> _PROBLEM DESCRIPTION_
Count the lines below that contain the string "Instruction". Reply with the number only.

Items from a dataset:
■ ■ ■ ■ ■

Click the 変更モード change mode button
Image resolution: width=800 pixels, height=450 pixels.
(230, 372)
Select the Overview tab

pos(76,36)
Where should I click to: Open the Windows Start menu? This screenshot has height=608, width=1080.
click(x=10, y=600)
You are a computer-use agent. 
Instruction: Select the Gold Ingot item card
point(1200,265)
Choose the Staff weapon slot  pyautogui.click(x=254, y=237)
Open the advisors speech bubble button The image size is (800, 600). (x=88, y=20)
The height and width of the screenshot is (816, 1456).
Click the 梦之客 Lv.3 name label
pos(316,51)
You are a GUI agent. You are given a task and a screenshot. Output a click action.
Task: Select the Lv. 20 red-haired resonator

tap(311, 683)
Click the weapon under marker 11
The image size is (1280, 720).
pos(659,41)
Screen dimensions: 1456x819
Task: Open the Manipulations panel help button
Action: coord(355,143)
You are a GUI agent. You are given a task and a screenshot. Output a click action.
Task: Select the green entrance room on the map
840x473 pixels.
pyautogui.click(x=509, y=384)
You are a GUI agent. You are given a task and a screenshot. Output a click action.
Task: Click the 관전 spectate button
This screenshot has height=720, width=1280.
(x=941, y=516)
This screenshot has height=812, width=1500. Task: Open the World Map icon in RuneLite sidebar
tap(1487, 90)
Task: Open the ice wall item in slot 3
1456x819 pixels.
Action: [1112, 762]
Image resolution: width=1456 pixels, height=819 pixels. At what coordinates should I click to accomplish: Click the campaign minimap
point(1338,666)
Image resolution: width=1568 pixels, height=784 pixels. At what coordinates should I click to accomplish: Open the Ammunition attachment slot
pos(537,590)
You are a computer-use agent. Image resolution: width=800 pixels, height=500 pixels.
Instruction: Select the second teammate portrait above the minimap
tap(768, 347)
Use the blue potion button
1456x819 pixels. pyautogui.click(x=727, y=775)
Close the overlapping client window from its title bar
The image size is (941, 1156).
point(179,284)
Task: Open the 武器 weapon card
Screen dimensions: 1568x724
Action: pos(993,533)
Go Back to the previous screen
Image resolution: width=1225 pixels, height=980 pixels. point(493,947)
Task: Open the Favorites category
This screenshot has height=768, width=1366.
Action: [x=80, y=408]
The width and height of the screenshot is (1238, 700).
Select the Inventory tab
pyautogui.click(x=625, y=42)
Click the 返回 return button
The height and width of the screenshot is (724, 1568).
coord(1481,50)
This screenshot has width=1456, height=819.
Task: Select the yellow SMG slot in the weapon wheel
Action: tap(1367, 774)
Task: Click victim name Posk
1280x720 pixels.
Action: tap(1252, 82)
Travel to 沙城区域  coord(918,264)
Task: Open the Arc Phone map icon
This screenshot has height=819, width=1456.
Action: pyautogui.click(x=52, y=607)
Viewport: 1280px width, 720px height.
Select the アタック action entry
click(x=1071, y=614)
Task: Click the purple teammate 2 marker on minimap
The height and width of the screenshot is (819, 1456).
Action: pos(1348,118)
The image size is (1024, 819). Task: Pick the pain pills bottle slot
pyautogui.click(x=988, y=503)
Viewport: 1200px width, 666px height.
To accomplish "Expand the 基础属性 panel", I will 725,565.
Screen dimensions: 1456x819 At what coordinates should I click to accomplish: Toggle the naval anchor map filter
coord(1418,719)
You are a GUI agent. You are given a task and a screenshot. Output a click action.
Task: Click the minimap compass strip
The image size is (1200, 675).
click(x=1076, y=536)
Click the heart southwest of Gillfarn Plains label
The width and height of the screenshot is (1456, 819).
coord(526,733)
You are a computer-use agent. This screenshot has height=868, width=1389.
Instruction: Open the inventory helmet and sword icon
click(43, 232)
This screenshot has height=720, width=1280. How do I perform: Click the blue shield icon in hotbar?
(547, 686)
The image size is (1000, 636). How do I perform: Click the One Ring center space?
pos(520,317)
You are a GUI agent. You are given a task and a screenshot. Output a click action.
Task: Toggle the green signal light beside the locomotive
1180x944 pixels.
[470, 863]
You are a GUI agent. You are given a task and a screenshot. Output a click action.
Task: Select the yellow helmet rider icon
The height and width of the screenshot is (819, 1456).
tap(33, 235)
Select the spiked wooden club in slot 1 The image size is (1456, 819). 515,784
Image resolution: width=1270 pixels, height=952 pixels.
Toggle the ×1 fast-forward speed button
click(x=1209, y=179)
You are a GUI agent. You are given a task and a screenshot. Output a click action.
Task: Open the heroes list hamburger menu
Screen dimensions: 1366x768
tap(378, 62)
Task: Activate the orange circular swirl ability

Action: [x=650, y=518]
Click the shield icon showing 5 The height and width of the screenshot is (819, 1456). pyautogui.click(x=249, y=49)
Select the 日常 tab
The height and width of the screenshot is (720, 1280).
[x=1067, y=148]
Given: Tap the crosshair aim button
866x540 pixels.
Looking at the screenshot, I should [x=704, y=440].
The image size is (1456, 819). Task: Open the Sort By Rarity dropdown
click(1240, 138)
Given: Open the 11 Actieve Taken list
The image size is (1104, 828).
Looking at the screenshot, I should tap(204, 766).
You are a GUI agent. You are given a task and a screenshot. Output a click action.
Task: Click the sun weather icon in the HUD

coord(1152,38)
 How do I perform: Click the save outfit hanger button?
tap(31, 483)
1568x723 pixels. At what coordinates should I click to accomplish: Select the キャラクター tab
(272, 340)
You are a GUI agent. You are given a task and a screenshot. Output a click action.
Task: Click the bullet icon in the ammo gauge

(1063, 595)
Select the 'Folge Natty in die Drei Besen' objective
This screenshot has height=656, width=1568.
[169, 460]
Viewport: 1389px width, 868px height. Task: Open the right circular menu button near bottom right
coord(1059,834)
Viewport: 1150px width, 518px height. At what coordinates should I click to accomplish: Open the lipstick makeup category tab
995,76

■ ■ ■ ■ ■

> _EXERCISE ANSWER_
3